GhostFragment Design Overview

The purpose of this page is to provide a quick, high-level overview of the design of GhostFragment and to point the interested reader to where they may find more details.

What is GhostFragment?

GhostFragment is a software package designed to facilitate developing and running fragment-based methods.

Why do we need GhostFragment?

There is no one-stop shop for fragment-based methods. Various electronic structure packages have implementations of one or a few methods, but no package readily provides acccess to a large number of methods. GhostFragment seeks to change this while also facilitating rapid-prototyping of new methods.

GhostFragment Considerations

Performance

Fragment-based methods are meant to be an approximation to traditional electronic structure methods. Most traditional methods have highly-performant implementations. To be useful, fragment-based methods should improve the applicability of traditional methods. This can only be done if the implementations of the fragment-based methods are accurate and also performant.

Accuracy

Brought up in the performance consideration, general applicability of fragment-based methods requires the resulting approximation to be accurate. We are specifically referring to having the fragment-based method faithfully replicate the traditional method it is approximating. The accuracy of the traditional method (compared to say experiment or the time-independent Schrodinger equation) is beyond our scope.

  • As a corrollary we note that it is now known that basis-set superposition error plays a role in the convergence of most fragment-based methods. Thus to implement accurate fragment-based methods we need to be able to correct for BSSE.

Generality

We want GhostFragment to be able to house as many fragment-based methods as possible. This requires having an overall architecture which is as applicable as possible.

  • A corollary is that we want to be able to interface with other electronic structure packages as well.

  • Most methods can be seen as differing in only a couple key algorithmic choices.

Multi-layer

A promising variation on a traditional fragment-based method is to treat part of the chemical system with one level of theory, and the rest with another (in theory this can easily be extended to more than two levels, but in practice is often limited to two). GhostFragment should be designed in a nestable fashion to support recursive invocations such as those necessary for a multi-layer approach.

Supersystem property type

The user actually cares about some property of the supersystem. The fragment-based method should be a module which can be used as a drop-in replacement for the traditional calculation. For example, if we want to approximate calling a module satisfying the Energy property type with a fragment-based method, the module implementing the fragment-based method should also satisfy the Energy property type.

Design of GhostFragment

The Performance and Generality considerations have led us to implement GhostFragment as an NWChemEx plugin. More specifically, NWChemEx’s PluginPlay framework is designed to faciliate writing software which can easily be customized and extended. This in turn makes it easier to modularize the pieces of GhostFragment which are responsible for the major algorithms like: fragmenting, capping, embedding, and screening.
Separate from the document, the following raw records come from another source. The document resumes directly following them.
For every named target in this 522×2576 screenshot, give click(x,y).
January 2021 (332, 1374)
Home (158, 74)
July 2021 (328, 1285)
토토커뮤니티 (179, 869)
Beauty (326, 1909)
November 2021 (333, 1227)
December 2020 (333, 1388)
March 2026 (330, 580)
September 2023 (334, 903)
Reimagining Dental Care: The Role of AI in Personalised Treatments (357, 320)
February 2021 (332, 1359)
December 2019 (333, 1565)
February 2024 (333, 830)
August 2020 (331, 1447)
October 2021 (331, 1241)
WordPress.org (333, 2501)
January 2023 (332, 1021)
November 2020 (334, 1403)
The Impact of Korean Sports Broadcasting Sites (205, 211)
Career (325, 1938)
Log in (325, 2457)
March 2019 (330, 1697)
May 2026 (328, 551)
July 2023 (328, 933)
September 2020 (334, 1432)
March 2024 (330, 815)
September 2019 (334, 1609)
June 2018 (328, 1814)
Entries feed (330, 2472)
Generally speaking, we expect the algorithms which live in GhostFragment to be substantially cheaper than the electronic structure methods we will run on each sub-calculation. Thus, our main performance consideration is expected to be effeciently parallelizing the sub-computations, while also maximizing the re-use of common information among sub-compuations (e.g., common guesses for the SCF). We assume that the electronic structure method we are calling is peformant already.
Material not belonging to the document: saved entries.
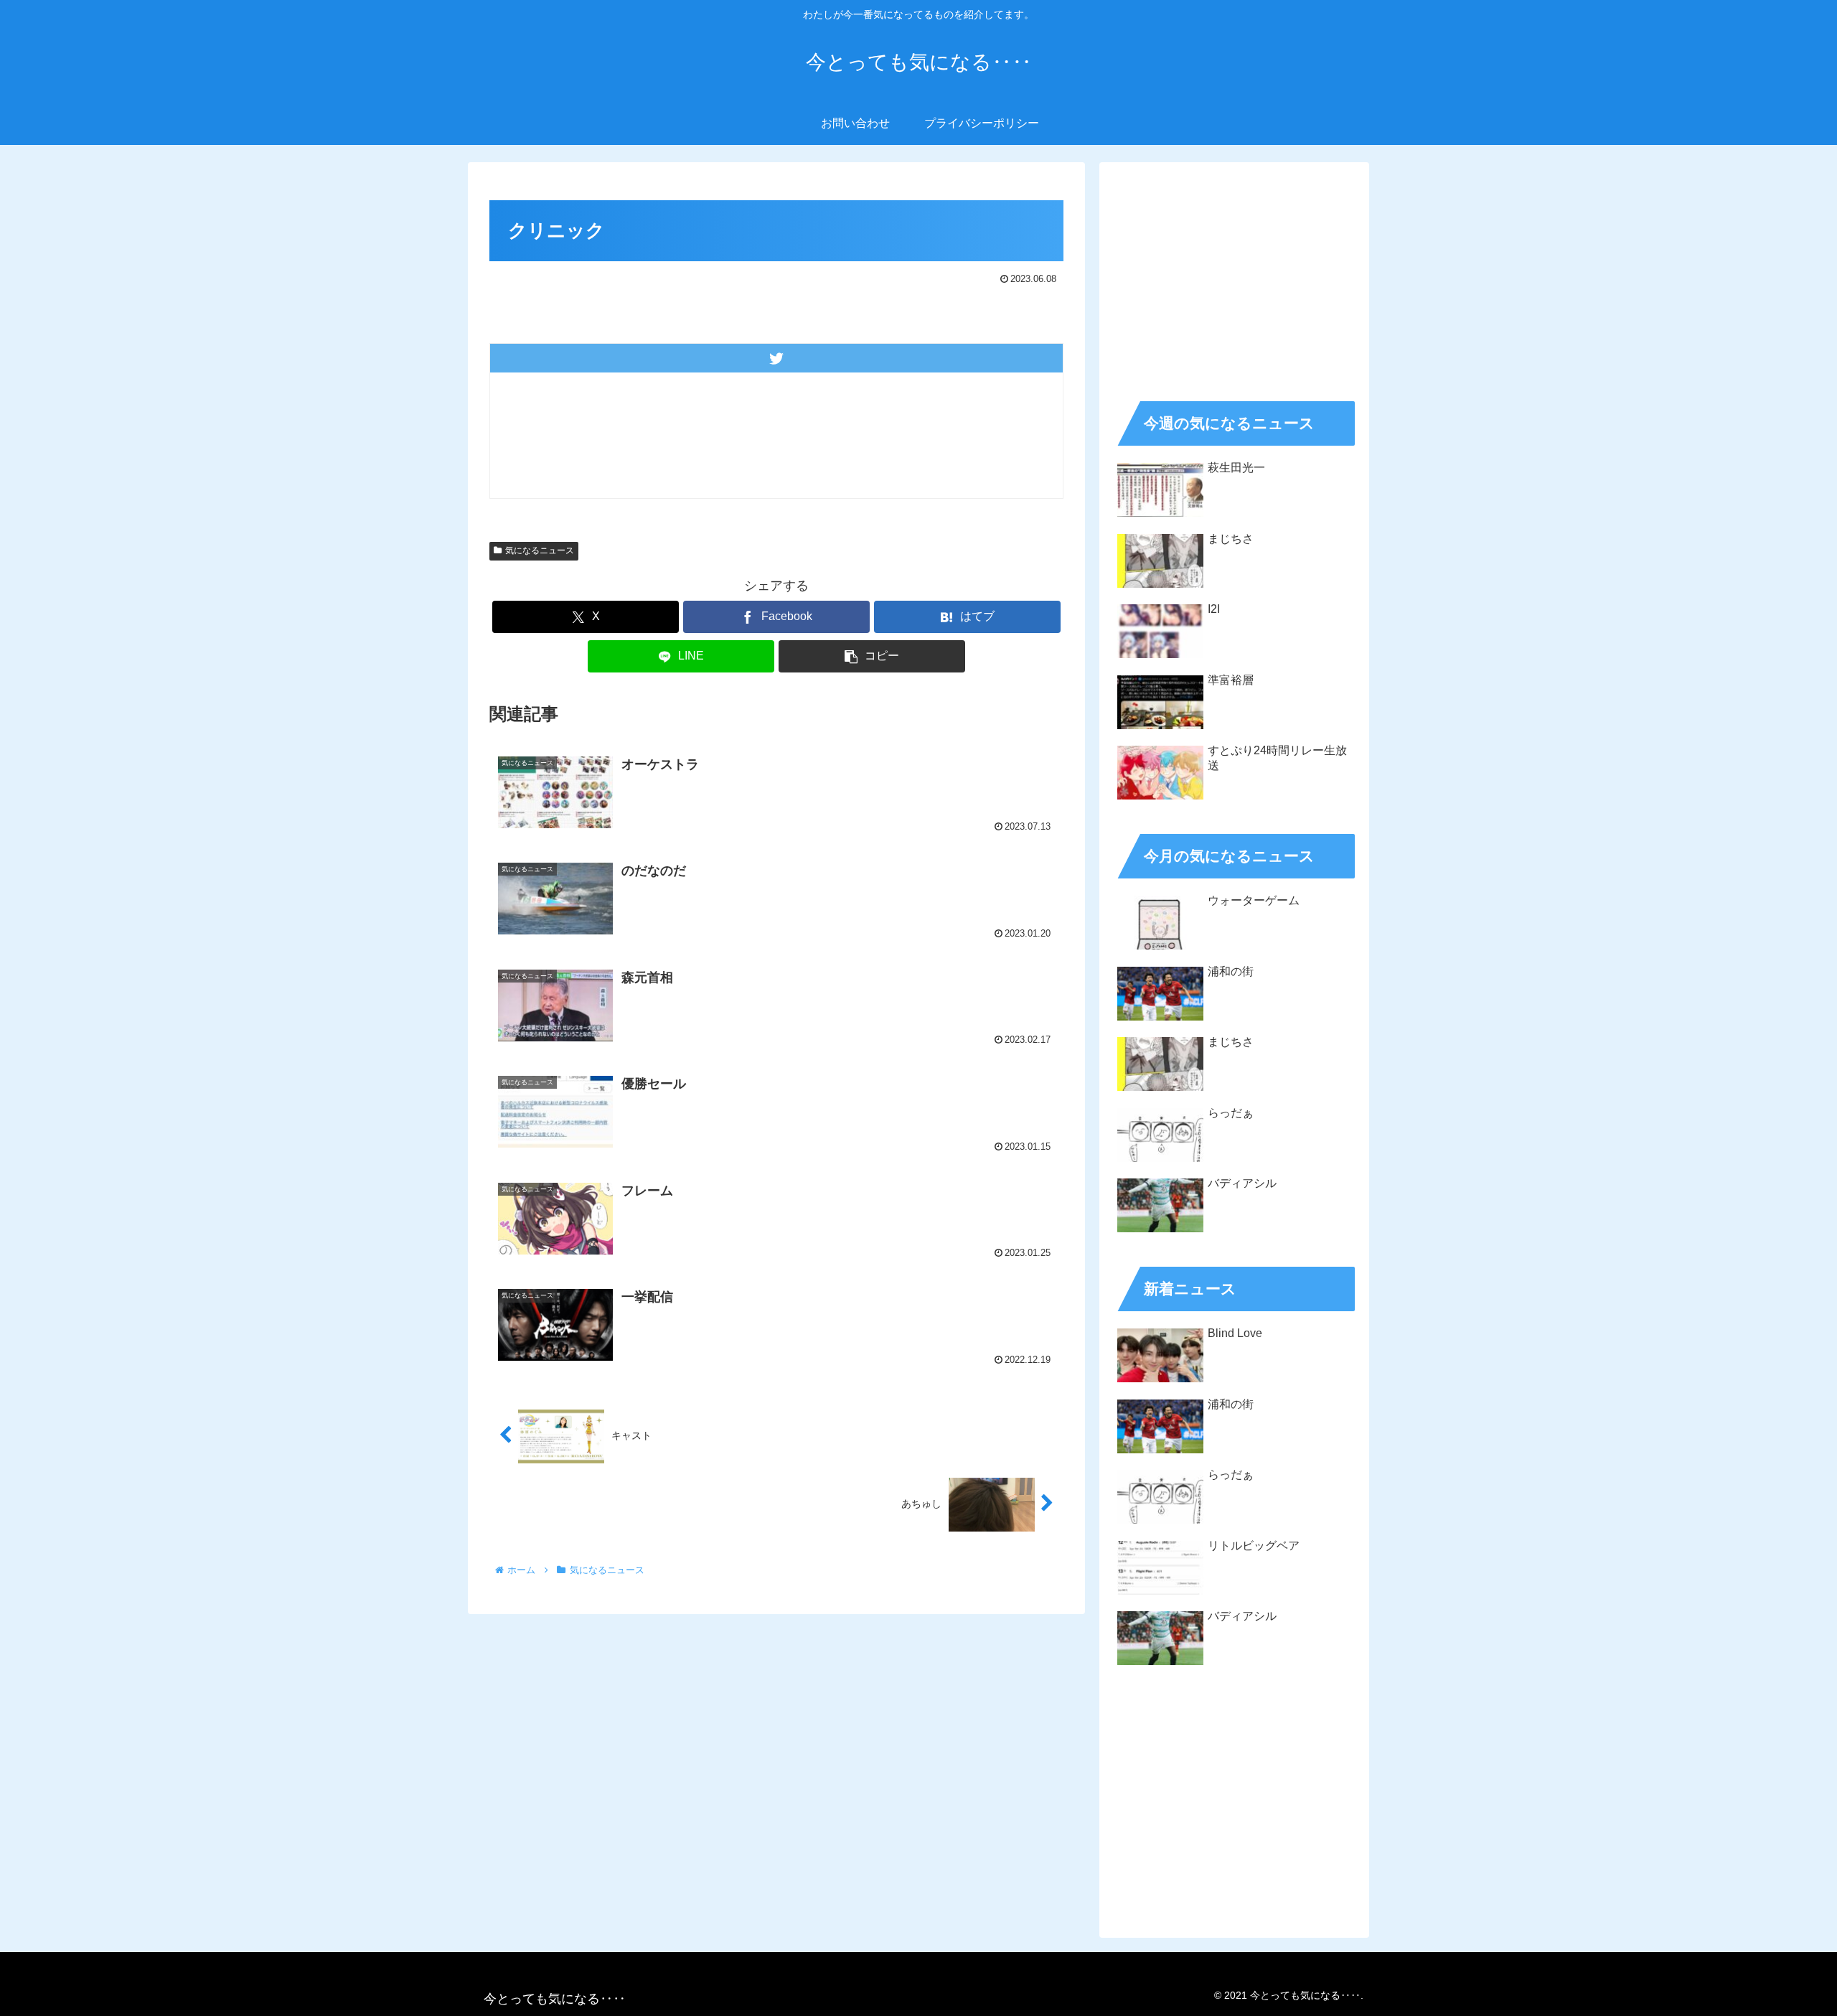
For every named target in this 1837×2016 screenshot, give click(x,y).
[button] (872, 656)
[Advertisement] (1234, 277)
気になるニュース (539, 550)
The remaining considerations from GhostFragment Considerations fall under the architecture of GhostFragment.

../../_images/overview.png

Fig. 3 GhostFragment is comprised of two components: an input driver, and an engine.

Fig. 3 shows the high-level architecture of GhostFragment. The unifying theme of all fragment-methods is that they strive to approximate one large computation via a series of smaller computations. How one maps the target system to sub-computations is handled by the “input driver” component. Once we know the inputs for the smaller computations the “Engine” is used to run the smaller computations. Given the results of the smaller computations, GhostFragment can then approximate the property of interest for the larger system. While not shown explicitly the input to GhostFragment being a chemical system and the result being an energy, is consistent with a module satisfying the Energy property type, consistent with Supersystem property type. Similar top-level designs could be made for any property type taking a chemical system.

The “input driver” is discussed in more detail at Designing GhostFragment’s Input Driver. The “input driver” controls the creation of the inputs to the engine. The accuracy of a fragment-based method (relative to the method it is approximating) is determined primarily by those inputs. Hence addressing the Accuracy consideration falls to the input driver. The final high-level consideration, Multi-layer, can easily be addressed by nesting calls to GhostFragment. In terms of architecture, the Multi-layer consideration means GhostFragment needs to be written in a manner which is ammenable to being nested. This is somewhat trivially satisfiable by making GhostFragment’s top-level a PluginPlay module, and by then relying on the fact that PluginPlay modules can be nested.